Why did he have to say that? Twilight thought. It would be true, even if he didn’t, and it wasn’t like anything good came out of knowing it. She worked on her magic with fervor. Nopony was one hundred percent sure where all the energy from magic came from, but maybe if she did enough of it, if everypony did enough of it, they wouldn’t have to worry about the whole universe becoming nothing but heat. Maybe everything would be okay.

Enigma approached her in the hallway the next morning. Outside of class, he and Sky seemed to be joined at the hip, but today, he came alone. “Twilight,” he said, his voice cracking slightly. His eyes were glassy and it was all puffy around them. His white fur did little to hide how pink his nose and cheeks were. “Could you do me a favour?”

Twilight could not say no.

“Could you... You know the Princess, right? You talk to her all the time?”

She nodded.

“Would it be okay if,” he looked down at the ground, “if you took me to see her?”

“Why?”

“If I told her,” he said. “If she knew what was going to happen... it’s just... it’s stupid, and it’s not right.” He sniffled. “I don’t know what else to do.”

“I don’t know... What if she can’t do anything?”

“I have to at least try. She moves the sun and the moon. If anypony could do something about it, it’s her.”

“Um...” Twilight looked at him and he looked away. She remembered the way he was after Sky had gotten hurt, but it wasn’t anything like this. It was like he’d given up hope. “If you want, you could just tell me what you want to tell her and I could ask her for you.”

He shook his head. “I need to do it myself.”

“Okay then, I guess...” she said. “Come with me on Friday after class.”


Ms. Marie’s Thursday class was just as grueling as Tuesdays had been, and once again, Twilight was in no shape to climb the four flights of stairs to the dining hall, the one up to her room, and then the four down to Science and Mathematics. She knew better than to have her lunch in class before it started, though.

There was a pretty good chance Gingersnap would be there, doing whatever the heck she did in empty classrooms by herself. The room next door was the Language Arts classroom, and she knew that Ms. Lida didn’t teach on the afternoons when she had math and science. If she ate lunch in there, she wouldn’t have to go up and down the extra five flights of stairs. She could just go next door when the clock on the wall told her it was time for class.

She told the door to open.

Gingersnap was inside, horn lit up while staring fixedly at the floor. She must be one of those ponies who got anxious unless they performed specific rituals in each room, Twilight thought. Touching doorframes or counting the windows seemed to be the typical thing, though.

Twilight sighed, then closed the door as quickly and quietly as she could. She could have her lunch in the other classroom instead.

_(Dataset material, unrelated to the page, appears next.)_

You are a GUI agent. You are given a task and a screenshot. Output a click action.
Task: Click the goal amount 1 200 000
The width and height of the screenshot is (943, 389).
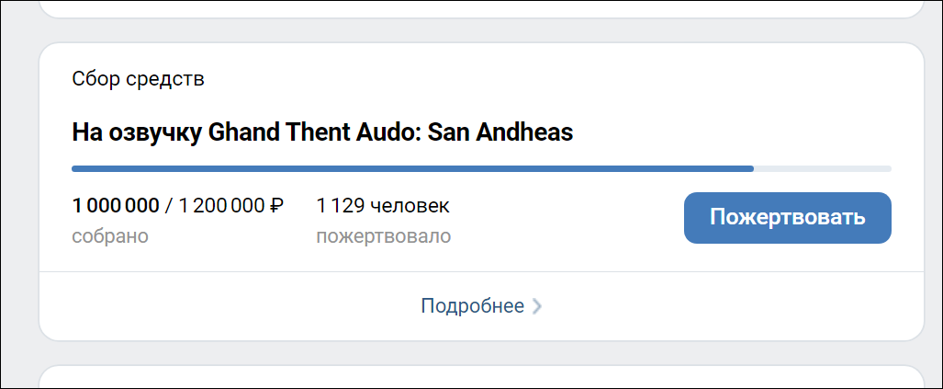pos(218,205)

The next day, Enigma walked with Twilight to the palace after their lesson with Ms. North Star. Just about everypony had gotten the hang of the Foundation spell except for Demise, and, well, Rune, of course. Twilight and Enigma trotted together out of the school’s front doors, breath steaming in the cool night air.

“I can’t guarantee anything,” Twilight said. Grownups often said things like that when they thought something might go wrong. The Princess had explained that it was because saying something like that at the start made them less responsible if things went badly later.

Enigma kept walking, not turning to look at her. “I have to do something, even if it doesn’t work. Maybe she knows something that can help us figure it out.”

“Yeah, that sounds like something she could do.”

“I’ve never met her before. Is there, um, anything I should know? Like, does she hate it when you use certain words? Is there a royal etiquette I’m supposed to follow?”

“Not really. Princess Celestia isn’t very fond of ponies being overly-formal with her,” Twilight said, “but if we make it in time for dinner, you might want to be careful, since the court ponies can be a little uptight.” Their hooves clacked against the stone as they walked across a bridge.

“Dinner?”

“Start with the cutlery farthest away from you, and work your way to the closest ones whenever they bring a different course. Don’t just sit at any random table - gentleponies practically start wars over their seating arrangements, and when in doubt, just copy whatever the Princess is doing.”

“I see,” Enigma said, not sounding like he really cared about what the court ponies thought. He was quiet for the rest of the trip.

As both of them approached the dining hall, they were greeted by the sounds of eating and the tittering of polite conversation. The server ponies were dishing out salads, which Twilight had learned meant that dinner had only just begun.

She also knew that it was bad manners to approach the Princess so brazenly when a meal was in session, but the sooner she did this, the sooner it would be over with. Enigma, at least, didn’t seem to notice any of the glares that the nobility were giving him.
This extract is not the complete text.